How to use this guide

This guide contains several questionson the topic of vulnerability that you can choose from when hosting a #globalguytalk. They have been divided into different categories: decide which questions you will answer and in which order. Choose questions based on what is most suitable for the target group and the local context.

INTRODUCTION

Why is it so hard for me to cry in front of my friends? A while ago, when things were tough with my partner, I needed to talk to someone. I asked a friend if he wanted to meet up. When we did, I still found it uncomfortable to tell him that I felt down and wanted advice. I tried to avoid the topic for as long as I could. When I finally opened up, my tears were met with support and a hug. I think back on all the times that I didn’t tell friends that I felt down. To get support or help, I have to open up to others about how I feel. But at the same time, it’s difficult to show them that I’m sad. This probably has something to do with the expectations of being a man. First, it doesn’t feel as difficult to open up to my female friends. Second, for as long as I can remember, I have been told to be strong, told not to cry or show vulnerability, and to be a “real man”. I think it has had a bigger impact on me than I first realised. It’s a shame really. Sometimes I’m angry that I haven’t had access to it before.

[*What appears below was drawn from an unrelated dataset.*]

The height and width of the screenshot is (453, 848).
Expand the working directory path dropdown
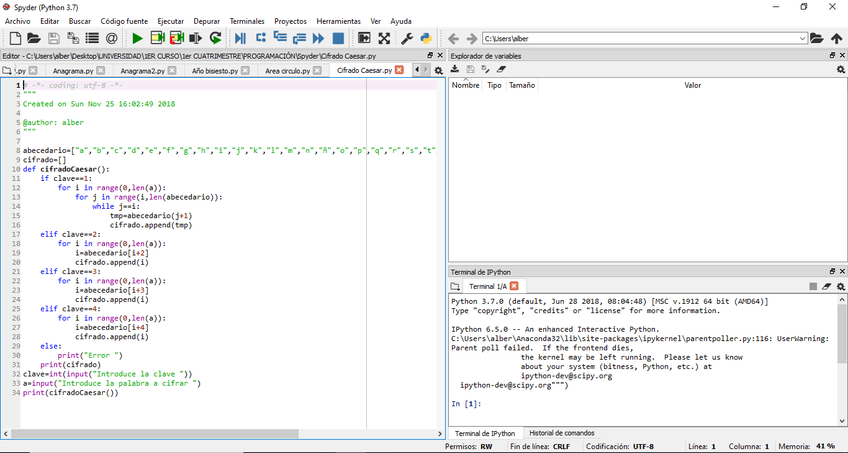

This story shows you how you can open up and speak from the heart when joining the #globalguytalk. The topics in this guide are: feelings, fears, and how to handle them. You can discuss what it’s like to be vulnerable and how to be strong enough to ask for help.

Warm-up statements – answer yes or no

  • I’ve heard ‘be a man’, ‘man up’, or ‘are you a man or a mouse?’ when I’ve shown fear or been upset.
  • It’s hard to be sad around other men.
  • The person I am with my friends is different from who I am with my family.
  • I can be vulnerable in front of people I don’t know.
  • If I watch a sad movie with a guy friend, I can cry without feeling ashamed.